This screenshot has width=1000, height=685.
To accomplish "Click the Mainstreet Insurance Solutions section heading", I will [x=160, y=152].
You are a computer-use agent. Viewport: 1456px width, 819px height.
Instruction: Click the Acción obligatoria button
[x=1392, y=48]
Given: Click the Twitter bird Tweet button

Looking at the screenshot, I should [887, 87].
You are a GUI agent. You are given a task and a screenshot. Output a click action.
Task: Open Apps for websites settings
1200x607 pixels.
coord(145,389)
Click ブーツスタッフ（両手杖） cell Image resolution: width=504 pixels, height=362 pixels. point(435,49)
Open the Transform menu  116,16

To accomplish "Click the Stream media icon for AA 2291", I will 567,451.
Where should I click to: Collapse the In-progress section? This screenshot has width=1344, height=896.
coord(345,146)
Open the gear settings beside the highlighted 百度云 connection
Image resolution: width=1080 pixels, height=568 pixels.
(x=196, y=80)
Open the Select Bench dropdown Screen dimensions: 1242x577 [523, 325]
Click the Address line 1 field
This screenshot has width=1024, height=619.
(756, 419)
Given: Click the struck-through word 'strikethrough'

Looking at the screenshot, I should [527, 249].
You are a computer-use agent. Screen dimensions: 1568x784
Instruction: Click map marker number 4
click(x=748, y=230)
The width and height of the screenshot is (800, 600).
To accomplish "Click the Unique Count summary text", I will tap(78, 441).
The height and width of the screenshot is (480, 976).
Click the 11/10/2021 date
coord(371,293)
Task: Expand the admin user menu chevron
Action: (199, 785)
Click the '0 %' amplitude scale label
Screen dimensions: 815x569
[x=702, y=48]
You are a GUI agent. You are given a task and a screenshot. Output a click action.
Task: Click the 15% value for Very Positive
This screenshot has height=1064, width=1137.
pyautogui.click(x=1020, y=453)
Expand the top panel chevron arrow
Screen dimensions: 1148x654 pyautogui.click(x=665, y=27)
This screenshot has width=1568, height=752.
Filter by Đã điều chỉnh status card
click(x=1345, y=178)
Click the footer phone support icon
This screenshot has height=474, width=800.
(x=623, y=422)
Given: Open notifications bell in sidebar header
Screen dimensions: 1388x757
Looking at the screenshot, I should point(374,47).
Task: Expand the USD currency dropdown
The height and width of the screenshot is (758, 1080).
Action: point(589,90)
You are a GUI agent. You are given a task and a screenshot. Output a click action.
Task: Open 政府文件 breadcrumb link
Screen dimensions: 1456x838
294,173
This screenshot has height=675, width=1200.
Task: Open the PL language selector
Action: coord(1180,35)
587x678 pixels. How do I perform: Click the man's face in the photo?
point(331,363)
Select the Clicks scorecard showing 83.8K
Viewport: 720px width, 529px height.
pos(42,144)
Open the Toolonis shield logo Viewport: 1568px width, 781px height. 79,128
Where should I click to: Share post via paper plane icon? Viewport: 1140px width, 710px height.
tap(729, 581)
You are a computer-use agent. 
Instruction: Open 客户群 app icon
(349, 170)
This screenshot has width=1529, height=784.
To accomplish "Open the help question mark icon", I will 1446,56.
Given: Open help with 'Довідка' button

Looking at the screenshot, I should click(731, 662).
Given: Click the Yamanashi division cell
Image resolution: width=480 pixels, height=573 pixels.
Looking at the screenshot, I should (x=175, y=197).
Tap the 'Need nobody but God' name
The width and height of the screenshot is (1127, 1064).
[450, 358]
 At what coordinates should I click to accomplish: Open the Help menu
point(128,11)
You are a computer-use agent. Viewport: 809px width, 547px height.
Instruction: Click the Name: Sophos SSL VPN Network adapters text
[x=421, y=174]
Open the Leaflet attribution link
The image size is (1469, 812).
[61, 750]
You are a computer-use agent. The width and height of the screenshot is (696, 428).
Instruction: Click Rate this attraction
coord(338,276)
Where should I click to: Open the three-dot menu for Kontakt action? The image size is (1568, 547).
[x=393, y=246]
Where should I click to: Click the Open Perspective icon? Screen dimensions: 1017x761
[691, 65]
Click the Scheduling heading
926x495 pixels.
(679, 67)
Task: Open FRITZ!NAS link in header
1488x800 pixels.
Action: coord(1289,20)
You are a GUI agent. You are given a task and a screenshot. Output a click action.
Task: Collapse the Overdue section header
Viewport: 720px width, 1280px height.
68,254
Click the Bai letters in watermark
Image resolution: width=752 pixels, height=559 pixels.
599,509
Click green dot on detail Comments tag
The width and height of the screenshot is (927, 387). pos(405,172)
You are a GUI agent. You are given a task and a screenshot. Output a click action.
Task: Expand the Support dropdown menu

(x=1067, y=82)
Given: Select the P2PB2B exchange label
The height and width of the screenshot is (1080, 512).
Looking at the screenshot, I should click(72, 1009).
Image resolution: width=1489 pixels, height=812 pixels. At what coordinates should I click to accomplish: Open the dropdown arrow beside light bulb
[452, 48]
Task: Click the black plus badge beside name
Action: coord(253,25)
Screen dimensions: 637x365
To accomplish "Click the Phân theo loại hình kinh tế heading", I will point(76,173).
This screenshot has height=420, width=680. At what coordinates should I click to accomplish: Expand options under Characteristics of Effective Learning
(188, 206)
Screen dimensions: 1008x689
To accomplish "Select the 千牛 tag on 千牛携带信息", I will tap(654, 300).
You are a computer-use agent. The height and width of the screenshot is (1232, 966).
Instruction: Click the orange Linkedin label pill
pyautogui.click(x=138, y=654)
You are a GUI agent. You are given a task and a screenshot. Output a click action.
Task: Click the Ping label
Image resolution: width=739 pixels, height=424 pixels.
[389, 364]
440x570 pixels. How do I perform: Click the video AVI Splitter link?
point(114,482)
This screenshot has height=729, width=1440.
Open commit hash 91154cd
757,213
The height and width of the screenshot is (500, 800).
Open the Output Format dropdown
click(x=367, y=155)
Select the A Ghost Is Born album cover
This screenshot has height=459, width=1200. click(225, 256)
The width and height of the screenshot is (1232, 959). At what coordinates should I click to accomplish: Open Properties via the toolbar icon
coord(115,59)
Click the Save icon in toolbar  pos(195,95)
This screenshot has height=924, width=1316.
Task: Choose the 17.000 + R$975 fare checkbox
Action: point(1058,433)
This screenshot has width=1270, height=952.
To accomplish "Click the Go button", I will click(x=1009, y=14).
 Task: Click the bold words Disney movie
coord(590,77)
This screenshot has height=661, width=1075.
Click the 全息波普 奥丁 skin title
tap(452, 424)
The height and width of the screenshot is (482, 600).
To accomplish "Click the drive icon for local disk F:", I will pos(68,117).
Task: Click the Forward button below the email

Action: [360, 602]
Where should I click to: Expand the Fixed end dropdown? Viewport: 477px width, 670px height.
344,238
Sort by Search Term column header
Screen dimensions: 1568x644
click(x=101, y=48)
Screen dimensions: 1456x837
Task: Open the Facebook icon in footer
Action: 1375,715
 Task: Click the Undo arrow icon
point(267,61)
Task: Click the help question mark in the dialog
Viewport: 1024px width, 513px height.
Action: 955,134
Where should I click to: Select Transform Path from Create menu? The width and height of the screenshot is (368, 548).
* * * * * * * * *
In the lines above, every record is to be repeated exactly.

● **WRITTEN RESPONSE**:
This screenshot has width=1000, height=685.
To accomplish "Click the Mainstreet Insurance Solutions section heading", I will [x=160, y=152].
You are a computer-use agent. Viewport: 1456px width, 819px height.
Instruction: Click the Acción obligatoria button
[x=1392, y=48]
Given: Click the Twitter bird Tweet button

Looking at the screenshot, I should [887, 87].
You are a GUI agent. You are given a task and a screenshot. Output a click action.
Task: Open Apps for websites settings
1200x607 pixels.
coord(145,389)
Click ブーツスタッフ（両手杖） cell Image resolution: width=504 pixels, height=362 pixels. point(435,49)
Open the Transform menu  116,16

To accomplish "Click the Stream media icon for AA 2291", I will 567,451.
Where should I click to: Collapse the In-progress section? This screenshot has width=1344, height=896.
coord(345,146)
Open the gear settings beside the highlighted 百度云 connection
Image resolution: width=1080 pixels, height=568 pixels.
(x=196, y=80)
Open the Select Bench dropdown Screen dimensions: 1242x577 [523, 325]
Click the Address line 1 field
This screenshot has width=1024, height=619.
(756, 419)
Given: Click the struck-through word 'strikethrough'

Looking at the screenshot, I should [527, 249].
You are a computer-use agent. Screen dimensions: 1568x784
Instruction: Click map marker number 4
click(x=748, y=230)
The width and height of the screenshot is (800, 600).
To accomplish "Click the Unique Count summary text", I will tap(78, 441).
The height and width of the screenshot is (480, 976).
Click the 11/10/2021 date
coord(371,293)
Task: Expand the admin user menu chevron
Action: (199, 785)
Click the '0 %' amplitude scale label
Screen dimensions: 815x569
[x=702, y=48]
You are a GUI agent. You are given a task and a screenshot. Output a click action.
Task: Click the 15% value for Very Positive
This screenshot has height=1064, width=1137.
pyautogui.click(x=1020, y=453)
Expand the top panel chevron arrow
Screen dimensions: 1148x654 pyautogui.click(x=665, y=27)
This screenshot has width=1568, height=752.
Filter by Đã điều chỉnh status card
click(x=1345, y=178)
Click the footer phone support icon
This screenshot has height=474, width=800.
(x=623, y=422)
Given: Open notifications bell in sidebar header
Screen dimensions: 1388x757
Looking at the screenshot, I should point(374,47).
Task: Expand the USD currency dropdown
The height and width of the screenshot is (758, 1080).
Action: point(589,90)
You are a GUI agent. You are given a task and a screenshot. Output a click action.
Task: Open 政府文件 breadcrumb link
Screen dimensions: 1456x838
294,173
This screenshot has height=675, width=1200.
Task: Open the PL language selector
Action: coord(1180,35)
587x678 pixels. How do I perform: Click the man's face in the photo?
point(331,363)
Select the Clicks scorecard showing 83.8K
Viewport: 720px width, 529px height.
pos(42,144)
Open the Toolonis shield logo Viewport: 1568px width, 781px height. 79,128
Where should I click to: Share post via paper plane icon? Viewport: 1140px width, 710px height.
tap(729, 581)
You are a computer-use agent. 
Instruction: Open 客户群 app icon
(349, 170)
This screenshot has width=1529, height=784.
To accomplish "Open the help question mark icon", I will 1446,56.
Given: Open help with 'Довідка' button

Looking at the screenshot, I should click(731, 662).
Given: Click the Yamanashi division cell
Image resolution: width=480 pixels, height=573 pixels.
Looking at the screenshot, I should (x=175, y=197).
Tap the 'Need nobody but God' name
The width and height of the screenshot is (1127, 1064).
[450, 358]
 At what coordinates should I click to accomplish: Open the Help menu
point(128,11)
You are a computer-use agent. Viewport: 809px width, 547px height.
Instruction: Click the Name: Sophos SSL VPN Network adapters text
[x=421, y=174]
Open the Leaflet attribution link
The image size is (1469, 812).
[61, 750]
You are a computer-use agent. The width and height of the screenshot is (696, 428).
Instruction: Click Rate this attraction
coord(338,276)
Where should I click to: Open the three-dot menu for Kontakt action? The image size is (1568, 547).
[x=393, y=246]
Where should I click to: Click the Open Perspective icon? Screen dimensions: 1017x761
[691, 65]
Click the Scheduling heading
926x495 pixels.
(679, 67)
Task: Open FRITZ!NAS link in header
1488x800 pixels.
Action: coord(1289,20)
You are a GUI agent. You are given a task and a screenshot. Output a click action.
Task: Collapse the Overdue section header
Viewport: 720px width, 1280px height.
68,254
Click the Bai letters in watermark
Image resolution: width=752 pixels, height=559 pixels.
599,509
Click green dot on detail Comments tag
The width and height of the screenshot is (927, 387). pos(405,172)
You are a GUI agent. You are given a task and a screenshot. Output a click action.
Task: Expand the Support dropdown menu

(x=1067, y=82)
Given: Select the P2PB2B exchange label
The height and width of the screenshot is (1080, 512).
Looking at the screenshot, I should click(72, 1009).
Image resolution: width=1489 pixels, height=812 pixels. At what coordinates should I click to accomplish: Open the dropdown arrow beside light bulb
[452, 48]
Task: Click the black plus badge beside name
Action: coord(253,25)
Screen dimensions: 637x365
To accomplish "Click the Phân theo loại hình kinh tế heading", I will point(76,173).
This screenshot has height=420, width=680. At what coordinates should I click to accomplish: Expand options under Characteristics of Effective Learning
(188, 206)
Screen dimensions: 1008x689
To accomplish "Select the 千牛 tag on 千牛携带信息", I will tap(654, 300).
You are a computer-use agent. The height and width of the screenshot is (1232, 966).
Instruction: Click the orange Linkedin label pill
pyautogui.click(x=138, y=654)
You are a GUI agent. You are given a task and a screenshot. Output a click action.
Task: Click the Ping label
Image resolution: width=739 pixels, height=424 pixels.
[389, 364]
440x570 pixels. How do I perform: Click the video AVI Splitter link?
point(114,482)
This screenshot has height=729, width=1440.
Open commit hash 91154cd
757,213
The height and width of the screenshot is (500, 800).
Open the Output Format dropdown
click(x=367, y=155)
Select the A Ghost Is Born album cover
This screenshot has height=459, width=1200. click(225, 256)
The width and height of the screenshot is (1232, 959). At what coordinates should I click to accomplish: Open Properties via the toolbar icon
coord(115,59)
Click the Save icon in toolbar  pos(195,95)
This screenshot has height=924, width=1316.
Task: Choose the 17.000 + R$975 fare checkbox
Action: point(1058,433)
This screenshot has width=1270, height=952.
To accomplish "Click the Go button", I will click(x=1009, y=14).
 Task: Click the bold words Disney movie
coord(590,77)
This screenshot has height=661, width=1075.
Click the 全息波普 奥丁 skin title
tap(452, 424)
The height and width of the screenshot is (482, 600).
To accomplish "Click the drive icon for local disk F:", I will pos(68,117).
Task: Click the Forward button below the email

Action: [360, 602]
Where should I click to: Expand the Fixed end dropdown? Viewport: 477px width, 670px height.
344,238
Sort by Search Term column header
Screen dimensions: 1568x644
click(x=101, y=48)
Screen dimensions: 1456x837
Task: Open the Facebook icon in footer
Action: 1375,715
 Task: Click the Undo arrow icon
point(267,61)
Task: Click the help question mark in the dialog
Viewport: 1024px width, 513px height.
Action: 955,134
Where should I click to: Select Transform Path from Create menu? The width and height of the screenshot is (368, 548).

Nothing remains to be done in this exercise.